START ENTRIES SHOWN

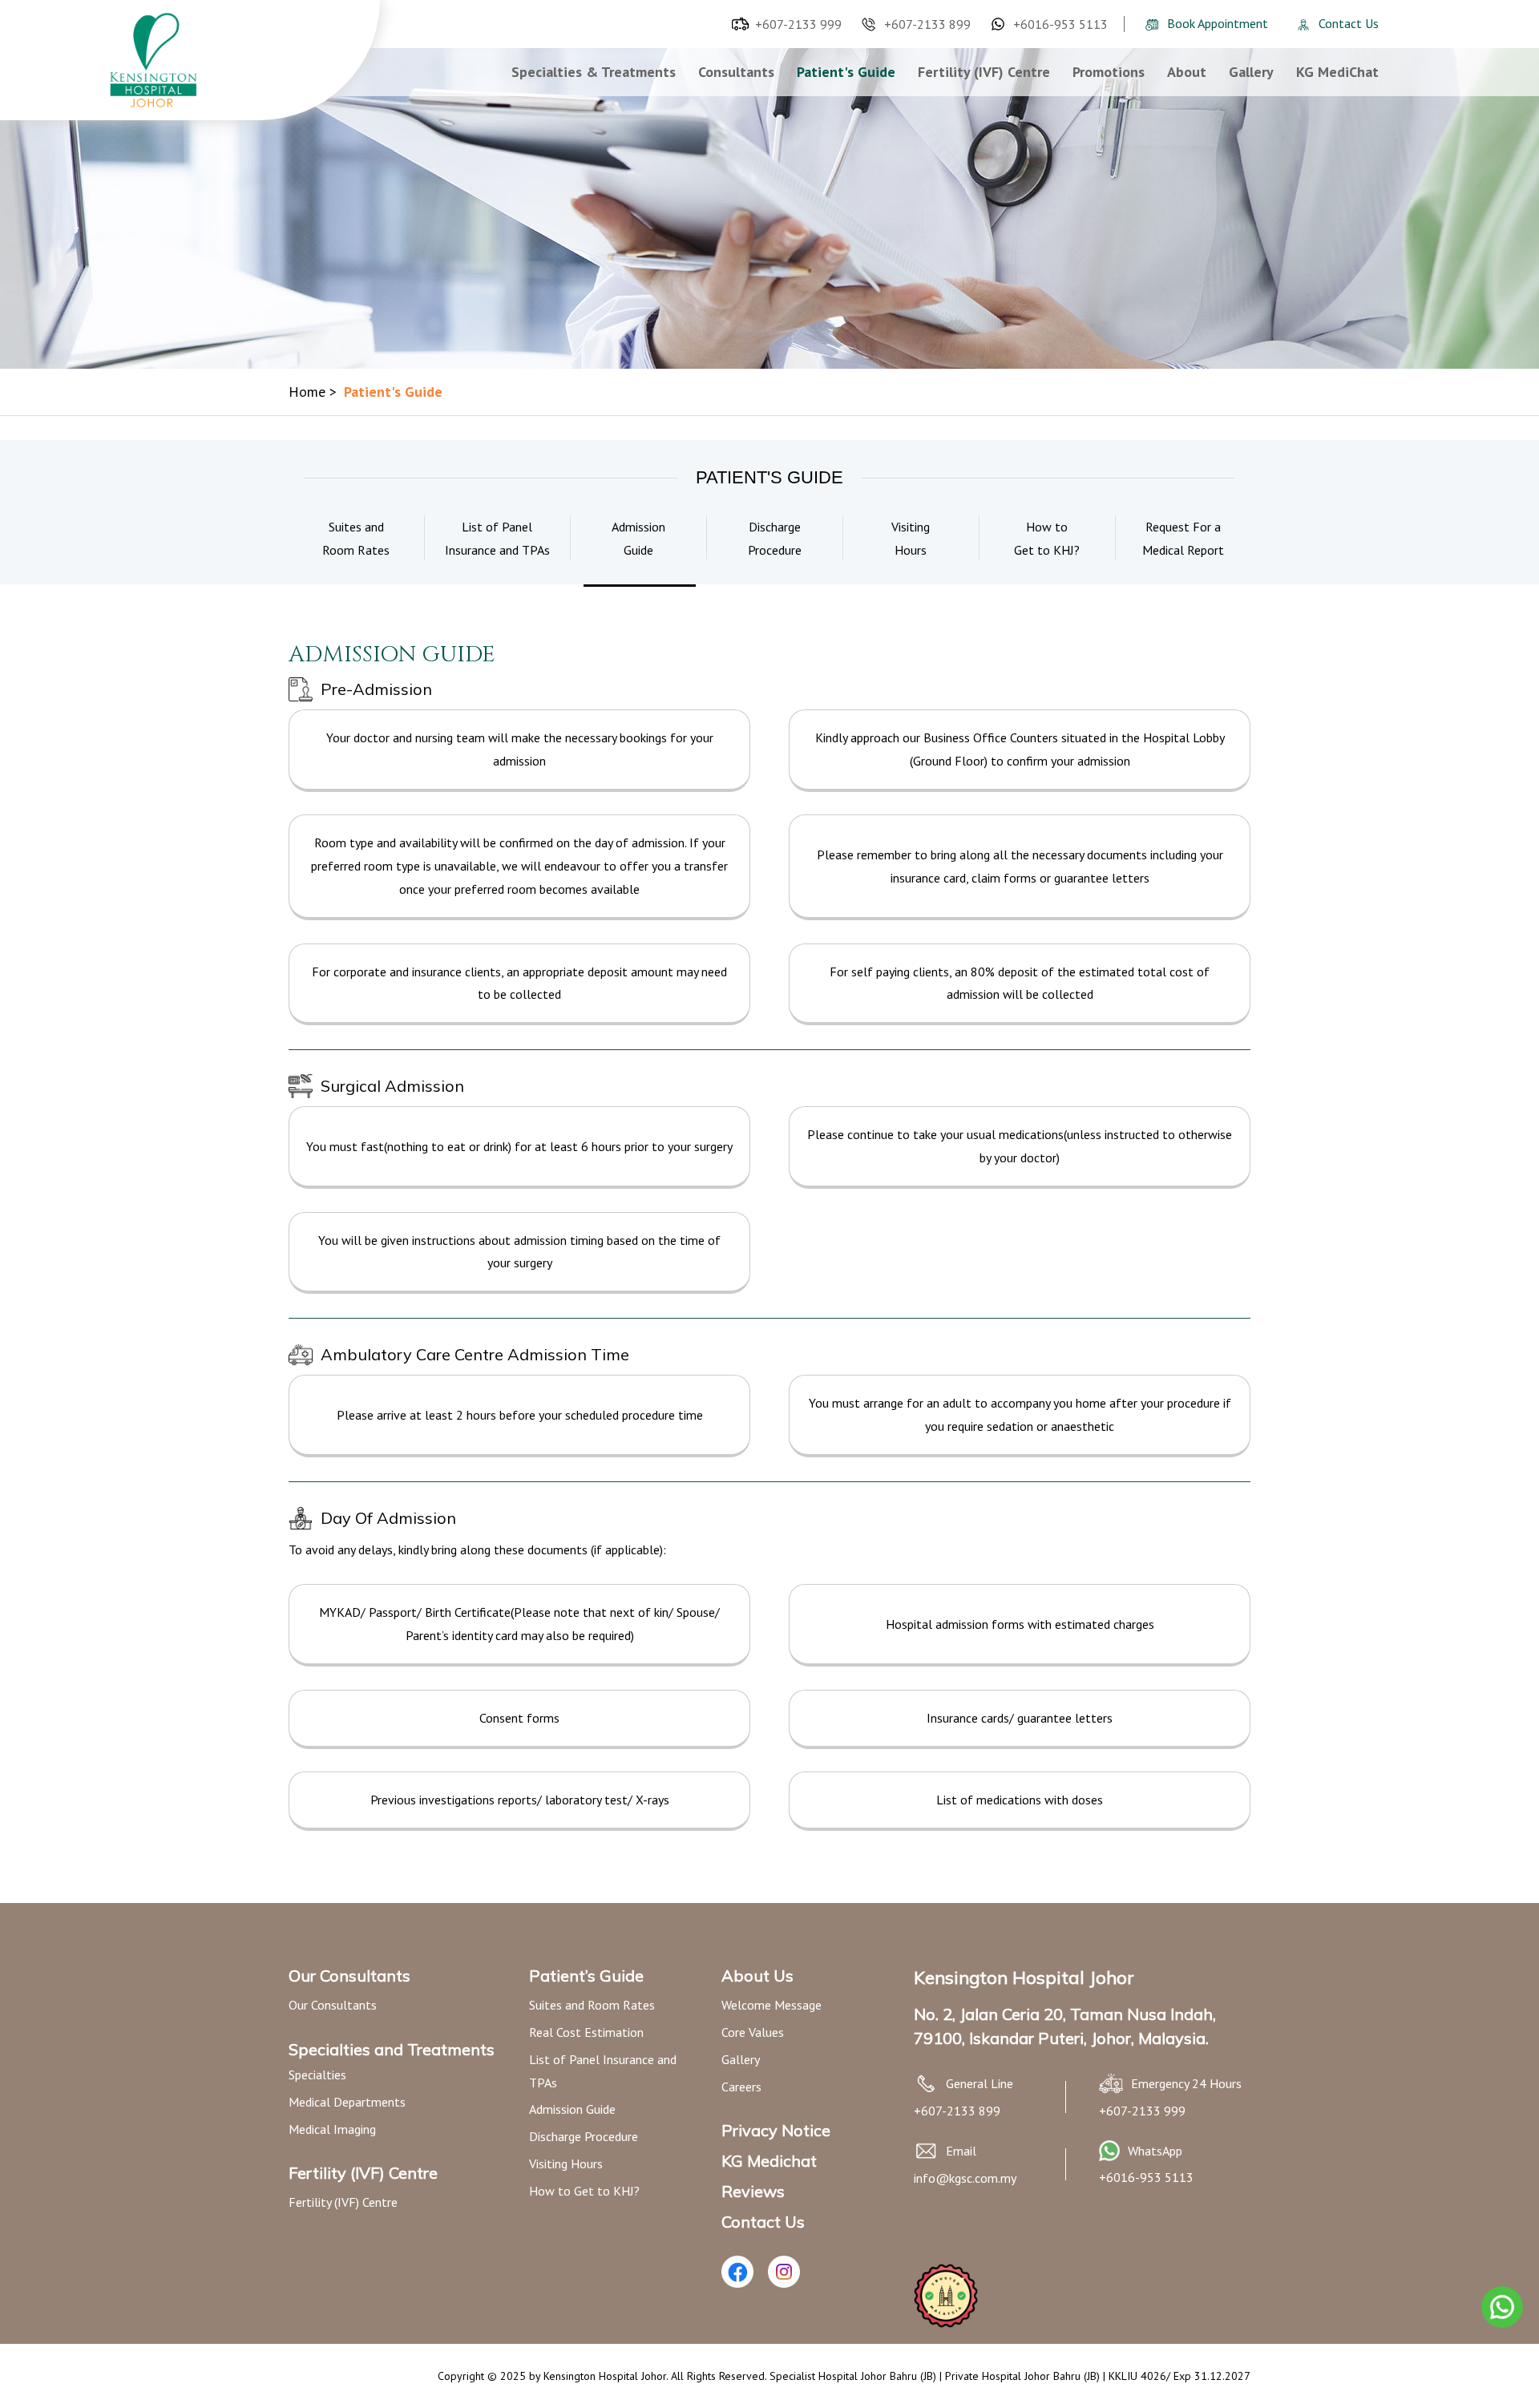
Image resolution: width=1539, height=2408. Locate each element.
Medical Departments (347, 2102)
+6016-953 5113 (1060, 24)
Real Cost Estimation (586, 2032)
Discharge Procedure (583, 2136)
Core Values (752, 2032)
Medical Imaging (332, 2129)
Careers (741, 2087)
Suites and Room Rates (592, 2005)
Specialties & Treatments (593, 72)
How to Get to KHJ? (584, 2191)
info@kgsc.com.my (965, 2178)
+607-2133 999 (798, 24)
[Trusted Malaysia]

END ENTRIES SHOWN

### [EXERCISE REQUIREMENTS]
Without any pictures, retype the records above exactly.

### [REPLY TO THE EXERCISE]
Image resolution: width=1539, height=2408. Locate each element.
Medical Departments (347, 2102)
+6016-953 5113 (1060, 24)
Real Cost Estimation (586, 2032)
Discharge Procedure (583, 2136)
Core Values (752, 2032)
Medical Imaging (332, 2129)
Careers (741, 2087)
Suites and Room Rates (592, 2005)
Specialties & Treatments (593, 72)
How to Get to KHJ? (584, 2191)
info@kgsc.com.my (965, 2178)
+607-2133 999 (798, 24)
[Trusted Malaysia]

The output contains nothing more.